Mining in Latin America

Mining in Latin America

Author: Kalowatie Deonandan

Publisher: Routledge

Published: 2016-07-15

Total Pages: 310

ISBN-13: 1317414500

DOWNLOAD EBOOK

The last two decades have witnessed a dramatic expansion and intensification of mineral resource exploitation and development across the global south, especially in Latin America. This shift has brought mining more visibly into global public debates and spurred a great deal of controversy and conflict. This volume assembles new scholarship that provides critical perspectives on these issues. The book marshals original, empirical work from leading social scientists in a variety of disciplines to address a range of questions about the practices of mining companies on the ground, the impacts of mining on host communities, and the responses to mining from communities, civil society and states. The book further explores the global and international causes, consequences and innovations of this new era of mining activity in Latin America. Key issues include the role of Canadian mining companies and their investment in the region, and, to a lesser extent, the role of Chinese mining capital. Several chapters take a regional perspective, while others are based on empirical data from specific countries including Bolivia, Brazil, El Salvador, Guatemala and Peru.

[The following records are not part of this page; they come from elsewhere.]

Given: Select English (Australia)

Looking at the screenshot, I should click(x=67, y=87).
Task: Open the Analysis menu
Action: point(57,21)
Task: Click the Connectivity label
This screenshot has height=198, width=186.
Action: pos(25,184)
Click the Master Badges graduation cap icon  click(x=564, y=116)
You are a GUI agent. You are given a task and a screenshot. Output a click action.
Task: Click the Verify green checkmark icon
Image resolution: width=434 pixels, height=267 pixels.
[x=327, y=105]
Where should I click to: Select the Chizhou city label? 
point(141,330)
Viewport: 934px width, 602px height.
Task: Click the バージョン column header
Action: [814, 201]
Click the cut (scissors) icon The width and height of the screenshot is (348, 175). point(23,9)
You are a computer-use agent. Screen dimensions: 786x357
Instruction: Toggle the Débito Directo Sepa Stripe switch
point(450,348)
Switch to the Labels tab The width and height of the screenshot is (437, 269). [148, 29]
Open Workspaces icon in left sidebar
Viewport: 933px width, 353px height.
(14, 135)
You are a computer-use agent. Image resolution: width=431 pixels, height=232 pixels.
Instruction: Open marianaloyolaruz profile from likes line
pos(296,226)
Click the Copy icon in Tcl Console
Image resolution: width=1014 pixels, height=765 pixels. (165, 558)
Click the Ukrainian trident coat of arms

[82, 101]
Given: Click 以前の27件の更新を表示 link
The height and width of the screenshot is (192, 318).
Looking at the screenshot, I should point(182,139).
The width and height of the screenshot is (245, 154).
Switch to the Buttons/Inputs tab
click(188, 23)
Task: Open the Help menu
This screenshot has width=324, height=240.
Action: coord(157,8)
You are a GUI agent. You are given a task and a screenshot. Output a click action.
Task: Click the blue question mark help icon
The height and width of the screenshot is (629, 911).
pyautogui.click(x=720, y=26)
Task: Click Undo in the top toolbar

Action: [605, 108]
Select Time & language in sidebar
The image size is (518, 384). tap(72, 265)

A History of Mining in Latin America

A History of Mining in Latin America

Author: Kendall W. Brown

Publisher: UNM Press

Published: 2012-03-16

Total Pages: 257

ISBN-13: 0826351077

DOWNLOAD EBOOK

For twenty-five years, Kendall Brown studied Potosí, Spanish America's greatest silver producer and perhaps the world's most famous mining district. He read about the flood of silver that flowed from its Cerro Rico and learned of the toil of its miners. Potosí symbolized fabulous wealth and unbelievable suffering. New World bullion stimulated the formation of the first world economy but at the same time it had profound consequences for labor, as mine operators and refiners resorted to extreme forms of coercion to secure workers. In many cases the environment also suffered devastating harm. All of this occurred in the name of wealth for individual entrepreneurs, companies, and the ruling states. Yet the question remains of how much economic development mining managed to produce in Latin America and what were its social and ecological consequences. Brown's focus on the legendary mines at Potosí and comparison of its operations to those of other mines in Latin America is a well-written and accessible study that is the first to span the colonial era to the present.


Community Rights and Corporate Responsibility

Community Rights and Corporate Responsibility

Author: Liisa North

Publisher: Between The Lines

Published: 2006

Total Pages: 264

ISBN-13: 1897071108

DOWNLOAD EBOOK

Canadian mining activity in Latin America has exploded over the past decade and a half. Investors have responded to neoliberal policies of deregulation, privatization, state-downsizing, and export promotion encouraged by leading capitalist nations and international financial institutions such as the International Monetary Fund and the World Bank. The result, predictably, has been sharp conflicts between the communities affected by mining and their advocates on one side, and the transnational mining companies supported by the local state and the Canadian government on the other. This collection, the most comprehensive in the English-language to date, investigates these conflicts in Bolivia, Chile, Colombia, Ecuador, Peru, Mexico, and Nicaragua. Contributors address the related sustainable development, community, corporate, legal, and social issues. A valuable contribution to Latin American development studies, this collection will prove of interest to students and specialists in the field, journalists, NGOs, and policymakers.


Mining and the Law in Africa

Mining and the Law in Africa

Author: Victoria R. Nalule

Publisher: Springer Nature

Published: 2019-11-22

Total Pages: 104

ISBN-13: 3030330087

DOWNLOAD EBOOK

​The mining sector has been an integral part of economic development in many African countries. Although minerals have been exploited for decades in these countries, the benefits have not always been as visible. This has necessitated reforms including nationalisation of mining activities in the distant past; and currently legal and regulatory reforms. This book gives an insight of these reforms and with reference to the fieldwork research undertaken by the author in some African countries, the book highlights the social and environmental impacts of mining activities in Africa. The central question of the book is, why the mining laws have worked in some countries but not others and what can be done to ensure that these laws are effective? Consequently, the book analyses the legal reforms made in the sector and highlights both the challenges and the opportunities for foreign investors as well as the African governments and local communities. The book will be of great interest to researchers and students in Energy and Geography related fields, as well as to practitioners and policy makers.